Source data

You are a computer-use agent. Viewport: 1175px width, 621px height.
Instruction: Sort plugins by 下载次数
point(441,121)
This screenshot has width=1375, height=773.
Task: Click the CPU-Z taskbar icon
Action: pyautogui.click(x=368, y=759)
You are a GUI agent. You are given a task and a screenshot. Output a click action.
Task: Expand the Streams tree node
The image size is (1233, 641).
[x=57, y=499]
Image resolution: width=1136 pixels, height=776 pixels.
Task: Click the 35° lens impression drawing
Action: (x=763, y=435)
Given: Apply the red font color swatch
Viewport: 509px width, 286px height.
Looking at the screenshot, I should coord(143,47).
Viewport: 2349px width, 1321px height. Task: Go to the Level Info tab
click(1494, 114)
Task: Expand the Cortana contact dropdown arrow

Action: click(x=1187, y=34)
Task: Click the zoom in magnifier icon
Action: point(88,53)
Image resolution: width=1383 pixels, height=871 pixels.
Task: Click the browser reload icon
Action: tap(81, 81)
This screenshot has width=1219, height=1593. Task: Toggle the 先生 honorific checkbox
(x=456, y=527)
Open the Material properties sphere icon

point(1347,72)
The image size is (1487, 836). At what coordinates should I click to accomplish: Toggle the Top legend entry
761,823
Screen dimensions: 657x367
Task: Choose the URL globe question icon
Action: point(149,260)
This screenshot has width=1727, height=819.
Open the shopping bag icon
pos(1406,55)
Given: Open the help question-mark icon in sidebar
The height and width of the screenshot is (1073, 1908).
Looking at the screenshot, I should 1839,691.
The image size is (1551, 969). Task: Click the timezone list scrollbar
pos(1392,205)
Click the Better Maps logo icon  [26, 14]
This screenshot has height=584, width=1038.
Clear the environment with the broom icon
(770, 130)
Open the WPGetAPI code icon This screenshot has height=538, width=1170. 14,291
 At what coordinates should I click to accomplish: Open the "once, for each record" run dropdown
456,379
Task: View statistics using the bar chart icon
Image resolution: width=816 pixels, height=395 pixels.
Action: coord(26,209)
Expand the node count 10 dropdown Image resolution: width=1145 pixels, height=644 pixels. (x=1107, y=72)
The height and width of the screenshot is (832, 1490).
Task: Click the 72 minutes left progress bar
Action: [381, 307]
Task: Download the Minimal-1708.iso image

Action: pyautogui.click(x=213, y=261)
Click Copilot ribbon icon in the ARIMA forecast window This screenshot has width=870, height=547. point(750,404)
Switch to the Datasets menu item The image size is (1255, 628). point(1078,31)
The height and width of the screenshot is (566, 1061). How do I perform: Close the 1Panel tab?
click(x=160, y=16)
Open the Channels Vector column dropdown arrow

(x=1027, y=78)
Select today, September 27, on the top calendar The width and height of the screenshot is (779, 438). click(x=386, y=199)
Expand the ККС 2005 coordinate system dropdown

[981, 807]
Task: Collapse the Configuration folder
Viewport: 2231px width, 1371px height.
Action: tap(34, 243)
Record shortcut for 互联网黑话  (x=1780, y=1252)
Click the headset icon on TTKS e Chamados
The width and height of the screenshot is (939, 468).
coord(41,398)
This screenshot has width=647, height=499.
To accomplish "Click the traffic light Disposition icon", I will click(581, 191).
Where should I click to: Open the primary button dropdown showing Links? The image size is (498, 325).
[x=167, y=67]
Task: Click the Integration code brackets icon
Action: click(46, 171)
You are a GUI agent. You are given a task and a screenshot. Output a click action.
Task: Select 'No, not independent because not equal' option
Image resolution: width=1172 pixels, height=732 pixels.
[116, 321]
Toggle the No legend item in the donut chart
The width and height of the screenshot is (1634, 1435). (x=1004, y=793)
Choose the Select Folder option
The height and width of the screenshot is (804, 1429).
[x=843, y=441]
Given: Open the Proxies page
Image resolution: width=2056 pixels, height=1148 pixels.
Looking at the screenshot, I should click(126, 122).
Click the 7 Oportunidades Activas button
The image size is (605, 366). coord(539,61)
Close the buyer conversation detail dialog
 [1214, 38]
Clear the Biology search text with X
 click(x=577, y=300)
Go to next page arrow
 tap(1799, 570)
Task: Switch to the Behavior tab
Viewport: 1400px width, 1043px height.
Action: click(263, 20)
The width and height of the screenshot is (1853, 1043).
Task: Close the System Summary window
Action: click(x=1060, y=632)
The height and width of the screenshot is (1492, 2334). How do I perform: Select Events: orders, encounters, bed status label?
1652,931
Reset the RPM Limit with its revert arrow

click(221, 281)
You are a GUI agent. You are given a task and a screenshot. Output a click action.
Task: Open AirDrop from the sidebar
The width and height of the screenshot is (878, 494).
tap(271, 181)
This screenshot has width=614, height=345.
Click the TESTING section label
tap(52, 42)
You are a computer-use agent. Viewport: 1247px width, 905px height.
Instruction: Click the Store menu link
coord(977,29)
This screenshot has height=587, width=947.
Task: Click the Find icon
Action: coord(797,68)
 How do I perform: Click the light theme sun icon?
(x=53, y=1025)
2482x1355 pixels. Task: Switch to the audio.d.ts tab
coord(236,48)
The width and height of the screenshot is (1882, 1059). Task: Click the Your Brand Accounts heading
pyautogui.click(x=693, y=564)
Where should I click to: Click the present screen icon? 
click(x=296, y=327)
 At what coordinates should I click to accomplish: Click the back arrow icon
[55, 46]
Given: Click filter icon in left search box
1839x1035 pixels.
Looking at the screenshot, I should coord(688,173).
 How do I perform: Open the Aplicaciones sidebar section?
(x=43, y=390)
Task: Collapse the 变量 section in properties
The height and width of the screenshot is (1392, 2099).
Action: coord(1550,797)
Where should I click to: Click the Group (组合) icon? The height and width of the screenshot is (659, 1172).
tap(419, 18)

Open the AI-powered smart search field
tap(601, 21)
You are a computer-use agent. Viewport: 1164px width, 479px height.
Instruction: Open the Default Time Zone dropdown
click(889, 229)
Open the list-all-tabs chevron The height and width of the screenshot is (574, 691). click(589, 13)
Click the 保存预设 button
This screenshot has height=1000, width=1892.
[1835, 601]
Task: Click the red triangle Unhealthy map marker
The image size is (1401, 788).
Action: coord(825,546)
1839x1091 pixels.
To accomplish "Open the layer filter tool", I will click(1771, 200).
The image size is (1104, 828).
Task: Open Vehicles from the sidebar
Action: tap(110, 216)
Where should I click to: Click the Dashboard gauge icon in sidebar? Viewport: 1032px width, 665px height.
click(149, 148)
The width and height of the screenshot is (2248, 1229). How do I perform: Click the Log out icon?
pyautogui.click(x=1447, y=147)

- WHAT THE EXERCISE ASKS: In your answer, reproduce every entry exactly as it was written.

- SOLUTION FOR THIS PROBLEM:
You are a computer-use agent. Viewport: 1175px width, 621px height.
Instruction: Sort plugins by 下载次数
point(441,121)
This screenshot has width=1375, height=773.
Task: Click the CPU-Z taskbar icon
Action: pyautogui.click(x=368, y=759)
You are a GUI agent. You are given a task and a screenshot. Output a click action.
Task: Expand the Streams tree node
The image size is (1233, 641).
[x=57, y=499]
Image resolution: width=1136 pixels, height=776 pixels.
Task: Click the 35° lens impression drawing
Action: (x=763, y=435)
Given: Apply the red font color swatch
Viewport: 509px width, 286px height.
Looking at the screenshot, I should coord(143,47).
Viewport: 2349px width, 1321px height. Task: Go to the Level Info tab
click(1494, 114)
Task: Expand the Cortana contact dropdown arrow

Action: click(x=1187, y=34)
Task: Click the zoom in magnifier icon
Action: point(88,53)
Image resolution: width=1383 pixels, height=871 pixels.
Task: Click the browser reload icon
Action: tap(81, 81)
This screenshot has width=1219, height=1593. Task: Toggle the 先生 honorific checkbox
(x=456, y=527)
Open the Material properties sphere icon

point(1347,72)
The image size is (1487, 836). At what coordinates should I click to accomplish: Toggle the Top legend entry
761,823
Screen dimensions: 657x367
Task: Choose the URL globe question icon
Action: point(149,260)
This screenshot has width=1727, height=819.
Open the shopping bag icon
pos(1406,55)
Given: Open the help question-mark icon in sidebar
The height and width of the screenshot is (1073, 1908).
Looking at the screenshot, I should 1839,691.
The image size is (1551, 969). Task: Click the timezone list scrollbar
pos(1392,205)
Click the Better Maps logo icon  [26, 14]
This screenshot has height=584, width=1038.
Clear the environment with the broom icon
(770, 130)
Open the WPGetAPI code icon This screenshot has height=538, width=1170. 14,291
 At what coordinates should I click to accomplish: Open the "once, for each record" run dropdown
456,379
Task: View statistics using the bar chart icon
Image resolution: width=816 pixels, height=395 pixels.
Action: coord(26,209)
Expand the node count 10 dropdown Image resolution: width=1145 pixels, height=644 pixels. (x=1107, y=72)
The height and width of the screenshot is (832, 1490).
Task: Click the 72 minutes left progress bar
Action: [381, 307]
Task: Download the Minimal-1708.iso image

Action: pyautogui.click(x=213, y=261)
Click Copilot ribbon icon in the ARIMA forecast window This screenshot has width=870, height=547. point(750,404)
Switch to the Datasets menu item The image size is (1255, 628). point(1078,31)
The height and width of the screenshot is (566, 1061). How do I perform: Close the 1Panel tab?
click(x=160, y=16)
Open the Channels Vector column dropdown arrow

(x=1027, y=78)
Select today, September 27, on the top calendar The width and height of the screenshot is (779, 438). click(x=386, y=199)
Expand the ККС 2005 coordinate system dropdown

[981, 807]
Task: Collapse the Configuration folder
Viewport: 2231px width, 1371px height.
Action: tap(34, 243)
Record shortcut for 互联网黑话  (x=1780, y=1252)
Click the headset icon on TTKS e Chamados
The width and height of the screenshot is (939, 468).
coord(41,398)
This screenshot has width=647, height=499.
To accomplish "Click the traffic light Disposition icon", I will click(581, 191).
Where should I click to: Open the primary button dropdown showing Links? The image size is (498, 325).
[x=167, y=67]
Task: Click the Integration code brackets icon
Action: click(46, 171)
You are a GUI agent. You are given a task and a screenshot. Output a click action.
Task: Select 'No, not independent because not equal' option
Image resolution: width=1172 pixels, height=732 pixels.
[116, 321]
Toggle the No legend item in the donut chart
The width and height of the screenshot is (1634, 1435). (x=1004, y=793)
Choose the Select Folder option
The height and width of the screenshot is (804, 1429).
[x=843, y=441]
Given: Open the Proxies page
Image resolution: width=2056 pixels, height=1148 pixels.
Looking at the screenshot, I should click(126, 122).
Click the 7 Oportunidades Activas button
The image size is (605, 366). coord(539,61)
Close the buyer conversation detail dialog
 [1214, 38]
Clear the Biology search text with X
 click(x=577, y=300)
Go to next page arrow
 tap(1799, 570)
Task: Switch to the Behavior tab
Viewport: 1400px width, 1043px height.
Action: click(263, 20)
The width and height of the screenshot is (1853, 1043).
Task: Close the System Summary window
Action: click(x=1060, y=632)
The height and width of the screenshot is (1492, 2334). How do I perform: Select Events: orders, encounters, bed status label?
1652,931
Reset the RPM Limit with its revert arrow

click(221, 281)
You are a GUI agent. You are given a task and a screenshot. Output a click action.
Task: Open AirDrop from the sidebar
The width and height of the screenshot is (878, 494).
tap(271, 181)
This screenshot has width=614, height=345.
Click the TESTING section label
tap(52, 42)
You are a computer-use agent. Viewport: 1247px width, 905px height.
Instruction: Click the Store menu link
coord(977,29)
This screenshot has height=587, width=947.
Task: Click the Find icon
Action: coord(797,68)
 How do I perform: Click the light theme sun icon?
(x=53, y=1025)
2482x1355 pixels. Task: Switch to the audio.d.ts tab
coord(236,48)
The width and height of the screenshot is (1882, 1059). Task: Click the Your Brand Accounts heading
pyautogui.click(x=693, y=564)
Where should I click to: Click the present screen icon? 
click(x=296, y=327)
 At what coordinates should I click to accomplish: Click the back arrow icon
[55, 46]
Given: Click filter icon in left search box
1839x1035 pixels.
Looking at the screenshot, I should coord(688,173).
 How do I perform: Open the Aplicaciones sidebar section?
(x=43, y=390)
Task: Collapse the 变量 section in properties
The height and width of the screenshot is (1392, 2099).
Action: coord(1550,797)
Where should I click to: Click the Group (组合) icon? The height and width of the screenshot is (659, 1172).
tap(419, 18)

Open the AI-powered smart search field
tap(601, 21)
You are a computer-use agent. Viewport: 1164px width, 479px height.
Instruction: Open the Default Time Zone dropdown
click(889, 229)
Open the list-all-tabs chevron The height and width of the screenshot is (574, 691). click(589, 13)
Click the 保存预设 button
This screenshot has height=1000, width=1892.
[1835, 601]
Task: Click the red triangle Unhealthy map marker
The image size is (1401, 788).
Action: coord(825,546)
1839x1091 pixels.
To accomplish "Open the layer filter tool", I will click(1771, 200).
The image size is (1104, 828).
Task: Open Vehicles from the sidebar
Action: tap(110, 216)
Where should I click to: Click the Dashboard gauge icon in sidebar? Viewport: 1032px width, 665px height.
click(149, 148)
The width and height of the screenshot is (2248, 1229). How do I perform: Click the Log out icon?
pyautogui.click(x=1447, y=147)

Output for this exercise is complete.